MONTAGNE: Now, almost four weeks later, that change is actually beginning to happen. In a move that amounted to a break with his longtime allies at the National Rifle Association, Florida Republican Governor Rick Scott signed into law new regulations on guns. The bipartisan bill, named for the Parkland school that inspired it, bans bump stocks, increases waiting periods, raises the buyer age limit to 21 and broadens the power of police to seize weapons. Governor Scott also called for more police officers in schools to protect students, but armed officers in schools are nothing new. And for students of color, it doesn't make school feel safer.
KAILA CAFFEY: Unfortunately, students of color are often targeted by police officers and tend to be victims of police violence.
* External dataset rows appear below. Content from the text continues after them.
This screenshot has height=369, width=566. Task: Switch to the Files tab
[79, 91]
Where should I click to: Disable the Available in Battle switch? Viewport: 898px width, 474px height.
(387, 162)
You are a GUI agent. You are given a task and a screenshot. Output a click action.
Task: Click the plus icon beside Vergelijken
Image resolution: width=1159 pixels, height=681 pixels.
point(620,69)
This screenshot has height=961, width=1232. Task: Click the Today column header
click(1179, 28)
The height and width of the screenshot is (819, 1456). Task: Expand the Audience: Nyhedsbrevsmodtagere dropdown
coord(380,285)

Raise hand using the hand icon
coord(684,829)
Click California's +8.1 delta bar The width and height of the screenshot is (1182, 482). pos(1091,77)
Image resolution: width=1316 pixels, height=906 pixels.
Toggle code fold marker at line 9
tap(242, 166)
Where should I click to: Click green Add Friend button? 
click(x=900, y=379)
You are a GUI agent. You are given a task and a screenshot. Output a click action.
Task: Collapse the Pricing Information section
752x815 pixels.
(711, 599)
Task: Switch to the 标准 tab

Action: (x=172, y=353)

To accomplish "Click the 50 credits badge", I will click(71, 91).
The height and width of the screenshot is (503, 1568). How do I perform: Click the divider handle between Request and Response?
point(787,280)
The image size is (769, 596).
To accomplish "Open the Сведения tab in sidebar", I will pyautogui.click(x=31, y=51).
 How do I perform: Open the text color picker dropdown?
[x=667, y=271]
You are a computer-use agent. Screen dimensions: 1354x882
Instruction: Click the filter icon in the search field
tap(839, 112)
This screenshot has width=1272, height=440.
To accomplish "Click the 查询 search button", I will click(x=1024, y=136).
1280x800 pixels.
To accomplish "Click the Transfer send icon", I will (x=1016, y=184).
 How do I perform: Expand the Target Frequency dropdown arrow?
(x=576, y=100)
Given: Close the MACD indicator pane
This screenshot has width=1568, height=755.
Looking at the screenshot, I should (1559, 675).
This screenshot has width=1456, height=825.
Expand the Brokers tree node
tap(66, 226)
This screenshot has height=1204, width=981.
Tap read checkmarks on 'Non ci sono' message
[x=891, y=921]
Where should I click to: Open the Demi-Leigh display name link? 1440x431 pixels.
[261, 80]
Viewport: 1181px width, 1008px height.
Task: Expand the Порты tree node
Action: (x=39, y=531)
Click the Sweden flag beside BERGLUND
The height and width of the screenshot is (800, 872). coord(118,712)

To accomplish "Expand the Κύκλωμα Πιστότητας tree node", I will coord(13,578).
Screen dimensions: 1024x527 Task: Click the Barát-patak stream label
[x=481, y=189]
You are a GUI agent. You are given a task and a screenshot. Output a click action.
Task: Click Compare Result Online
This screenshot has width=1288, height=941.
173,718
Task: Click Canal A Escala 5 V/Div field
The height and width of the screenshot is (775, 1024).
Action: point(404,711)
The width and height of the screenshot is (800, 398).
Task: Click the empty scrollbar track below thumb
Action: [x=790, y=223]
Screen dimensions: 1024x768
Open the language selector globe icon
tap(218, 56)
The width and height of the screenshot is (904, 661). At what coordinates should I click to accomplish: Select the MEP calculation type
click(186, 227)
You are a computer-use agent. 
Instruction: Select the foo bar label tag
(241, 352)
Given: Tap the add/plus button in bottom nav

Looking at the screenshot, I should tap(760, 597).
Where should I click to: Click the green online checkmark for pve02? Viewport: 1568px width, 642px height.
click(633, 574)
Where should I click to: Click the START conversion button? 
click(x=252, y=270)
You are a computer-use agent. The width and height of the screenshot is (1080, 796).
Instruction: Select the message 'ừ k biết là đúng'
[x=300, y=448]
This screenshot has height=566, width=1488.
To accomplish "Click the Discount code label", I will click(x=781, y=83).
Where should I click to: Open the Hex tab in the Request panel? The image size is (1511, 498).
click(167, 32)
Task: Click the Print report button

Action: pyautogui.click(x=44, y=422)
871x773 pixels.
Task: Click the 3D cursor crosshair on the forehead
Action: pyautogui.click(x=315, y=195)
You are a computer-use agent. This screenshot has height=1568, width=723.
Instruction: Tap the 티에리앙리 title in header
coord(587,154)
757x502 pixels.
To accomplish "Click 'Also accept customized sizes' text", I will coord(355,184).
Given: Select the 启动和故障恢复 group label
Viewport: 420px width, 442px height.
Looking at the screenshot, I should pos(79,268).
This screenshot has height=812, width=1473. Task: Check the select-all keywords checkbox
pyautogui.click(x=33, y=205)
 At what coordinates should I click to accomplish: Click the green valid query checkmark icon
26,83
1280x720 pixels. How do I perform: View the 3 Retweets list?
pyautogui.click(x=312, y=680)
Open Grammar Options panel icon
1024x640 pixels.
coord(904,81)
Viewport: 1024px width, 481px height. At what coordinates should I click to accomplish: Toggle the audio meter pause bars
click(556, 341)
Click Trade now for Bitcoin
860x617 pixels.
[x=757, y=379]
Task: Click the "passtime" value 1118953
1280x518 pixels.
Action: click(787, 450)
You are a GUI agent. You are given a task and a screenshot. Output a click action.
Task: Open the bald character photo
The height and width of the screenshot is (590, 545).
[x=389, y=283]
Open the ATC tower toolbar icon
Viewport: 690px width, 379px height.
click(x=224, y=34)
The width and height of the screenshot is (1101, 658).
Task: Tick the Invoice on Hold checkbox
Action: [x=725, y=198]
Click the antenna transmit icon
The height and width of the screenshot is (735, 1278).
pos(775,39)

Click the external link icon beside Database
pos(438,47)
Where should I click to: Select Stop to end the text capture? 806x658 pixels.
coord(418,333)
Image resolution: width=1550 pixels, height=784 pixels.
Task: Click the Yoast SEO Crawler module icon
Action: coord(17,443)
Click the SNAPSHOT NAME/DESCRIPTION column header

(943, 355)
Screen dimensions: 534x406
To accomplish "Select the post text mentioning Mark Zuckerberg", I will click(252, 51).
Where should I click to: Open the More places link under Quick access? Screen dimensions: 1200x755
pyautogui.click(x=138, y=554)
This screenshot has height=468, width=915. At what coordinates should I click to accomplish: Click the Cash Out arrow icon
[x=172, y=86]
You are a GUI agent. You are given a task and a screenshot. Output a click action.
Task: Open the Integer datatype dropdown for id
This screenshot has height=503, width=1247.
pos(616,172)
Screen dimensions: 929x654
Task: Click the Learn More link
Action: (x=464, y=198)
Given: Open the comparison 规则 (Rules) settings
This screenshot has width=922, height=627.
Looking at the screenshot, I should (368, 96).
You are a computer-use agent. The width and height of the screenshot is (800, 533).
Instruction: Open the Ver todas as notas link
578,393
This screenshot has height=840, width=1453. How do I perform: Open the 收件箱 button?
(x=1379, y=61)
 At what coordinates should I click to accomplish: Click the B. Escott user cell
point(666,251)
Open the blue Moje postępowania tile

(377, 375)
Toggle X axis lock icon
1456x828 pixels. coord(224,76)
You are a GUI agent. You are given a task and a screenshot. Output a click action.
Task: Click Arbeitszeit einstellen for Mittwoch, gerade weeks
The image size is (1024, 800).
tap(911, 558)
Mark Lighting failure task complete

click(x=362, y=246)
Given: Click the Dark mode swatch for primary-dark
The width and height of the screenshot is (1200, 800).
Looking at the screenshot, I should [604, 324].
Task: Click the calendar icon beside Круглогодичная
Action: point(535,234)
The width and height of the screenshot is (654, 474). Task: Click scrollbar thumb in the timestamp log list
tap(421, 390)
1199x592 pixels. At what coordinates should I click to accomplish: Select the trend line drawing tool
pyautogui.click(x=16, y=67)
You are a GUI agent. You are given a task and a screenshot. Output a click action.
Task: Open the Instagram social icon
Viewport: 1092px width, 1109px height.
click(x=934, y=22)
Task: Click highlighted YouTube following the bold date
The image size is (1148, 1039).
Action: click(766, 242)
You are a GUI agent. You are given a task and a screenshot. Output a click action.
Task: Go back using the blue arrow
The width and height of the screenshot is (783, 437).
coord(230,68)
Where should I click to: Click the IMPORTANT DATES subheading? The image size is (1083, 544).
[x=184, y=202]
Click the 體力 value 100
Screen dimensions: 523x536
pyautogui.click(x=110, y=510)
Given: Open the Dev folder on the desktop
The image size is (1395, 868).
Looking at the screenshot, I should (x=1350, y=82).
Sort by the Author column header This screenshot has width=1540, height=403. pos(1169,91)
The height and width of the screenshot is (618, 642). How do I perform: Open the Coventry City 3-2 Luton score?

MONTAGNE: Kaila Caffey is a senior at Central High School in Philadelphia. She says the issue got her attention when footage surfaced in 2016 of an officer restraining a student at a nearby school.
CAFFEY: He was put into a chokehold while attempting to use the bathroom without a hall pass.
MONTAGNE: Caffey is a member of the Philadelphia Student Union, PSU, which is advocating to remove police from schools. She and her fellow students are just as proactive as the students in Parkland. And though she's supportive of them, she says there's a difference in how the demands from the two groups are being received.
CAFFEY: As a woman of color and with PSU being a predominantly black organization, even in trying to make changes in our own district, we've received a lot of pushback.
MONTAGNE: The Philadelphia Student Union is forging ahead with a school walkout.
CAFFEY: The message that we're hoping to send is that our experience is very different. Students experience violence on a day-to-day basis in their schools. What they're doing now is not helping anybody. In fact, it's harming more students.